*WHAT YOU ARE ASKED TO DO*
Find the line containing "This screenshot has width=1519, height=784.", then return it and every line after it through the end of the records, exactly. Leave out pictures.

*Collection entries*
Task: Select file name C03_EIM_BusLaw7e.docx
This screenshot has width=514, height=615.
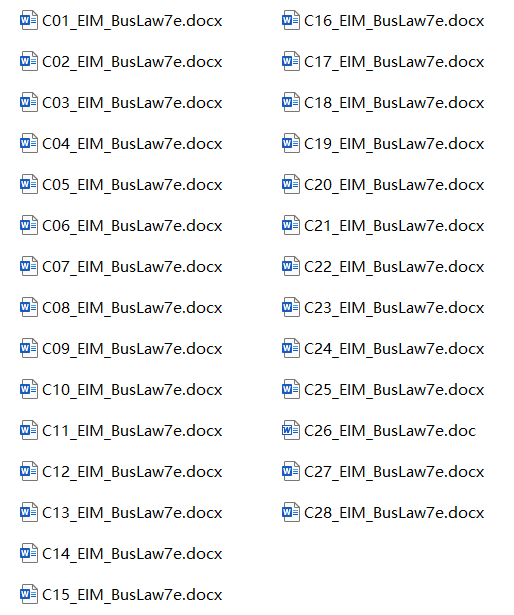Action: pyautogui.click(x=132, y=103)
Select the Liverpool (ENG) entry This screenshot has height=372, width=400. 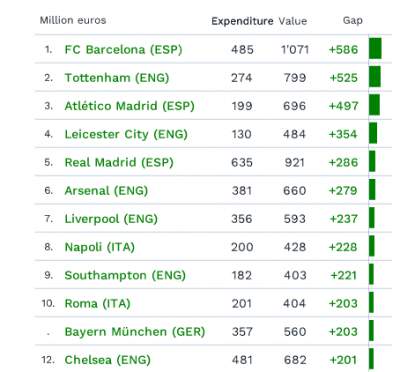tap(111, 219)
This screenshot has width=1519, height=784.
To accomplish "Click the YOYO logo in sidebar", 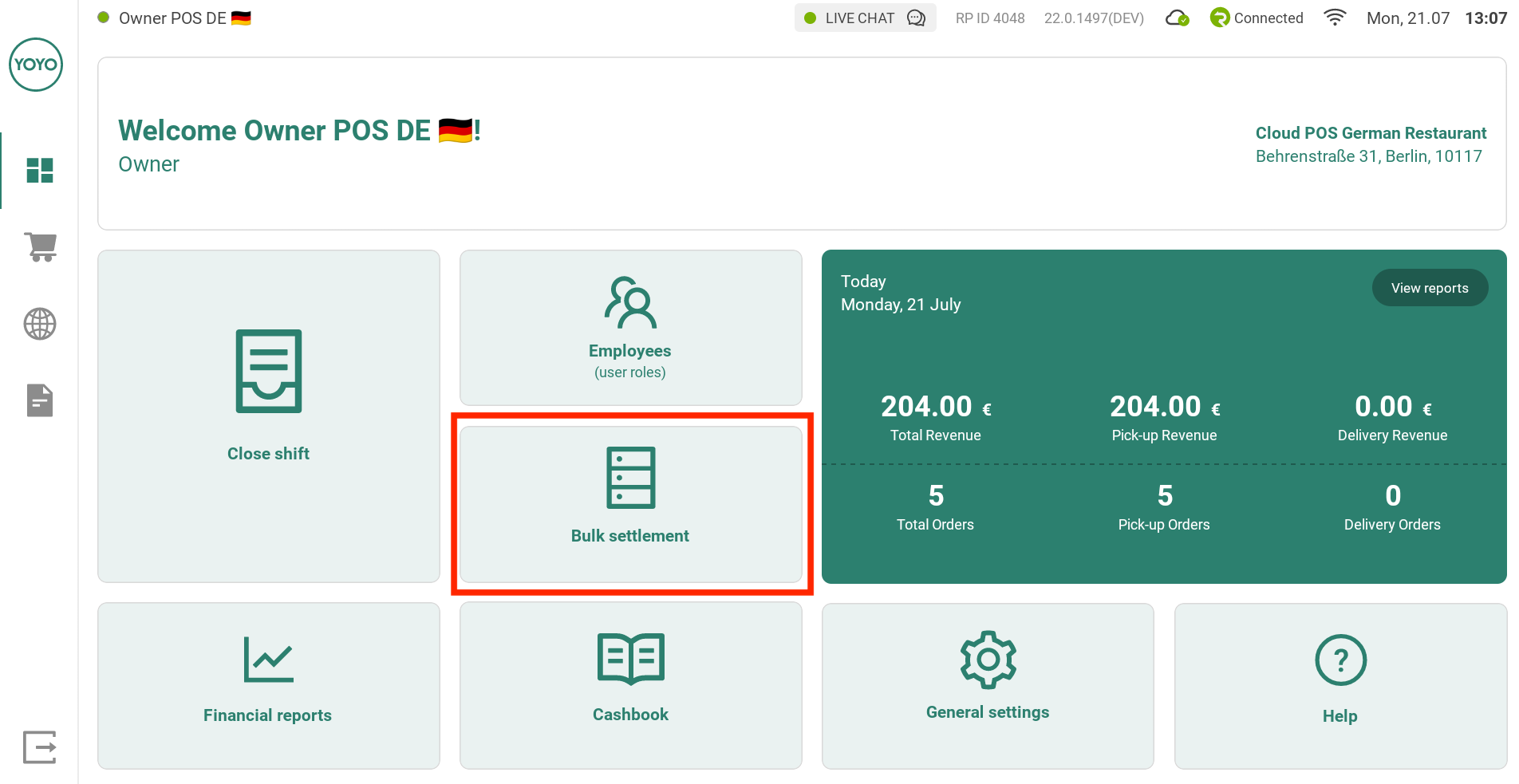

*YOUR SOLUTION*
This screenshot has width=1519, height=784.
To accomplish "Click the YOYO logo in sidebar", 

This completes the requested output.